AVAILABLE DATA below:
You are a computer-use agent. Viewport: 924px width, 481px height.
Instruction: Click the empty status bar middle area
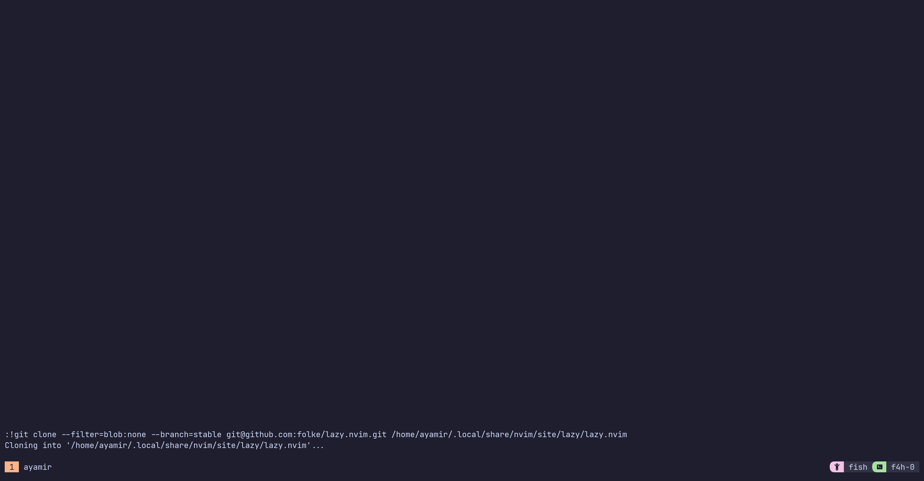pyautogui.click(x=441, y=467)
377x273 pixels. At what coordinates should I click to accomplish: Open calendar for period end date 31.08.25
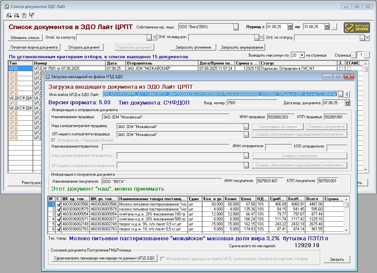(327, 27)
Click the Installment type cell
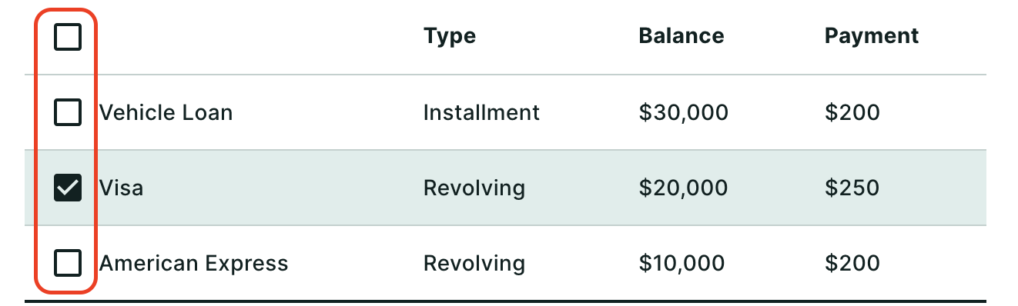The image size is (1018, 306). [x=481, y=113]
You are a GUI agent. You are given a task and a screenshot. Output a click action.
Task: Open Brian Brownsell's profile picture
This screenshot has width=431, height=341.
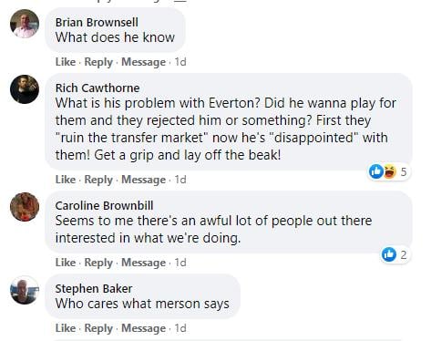point(25,24)
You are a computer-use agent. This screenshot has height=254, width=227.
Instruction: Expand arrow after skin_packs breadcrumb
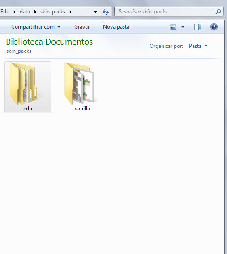pos(71,12)
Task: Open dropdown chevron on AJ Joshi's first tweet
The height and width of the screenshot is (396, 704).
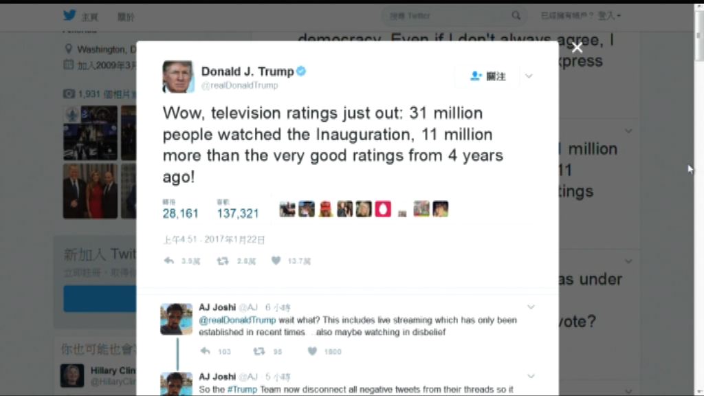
End of AVAILABLE DATA.
WHAT IS BEING ASKED: Pull each line holding "computer" out of the listing.

TASK RESULT:
You are a computer-use agent. Viewport: 924px width, 481px height.
You are a computer-use agent. This screenshot has height=254, width=227.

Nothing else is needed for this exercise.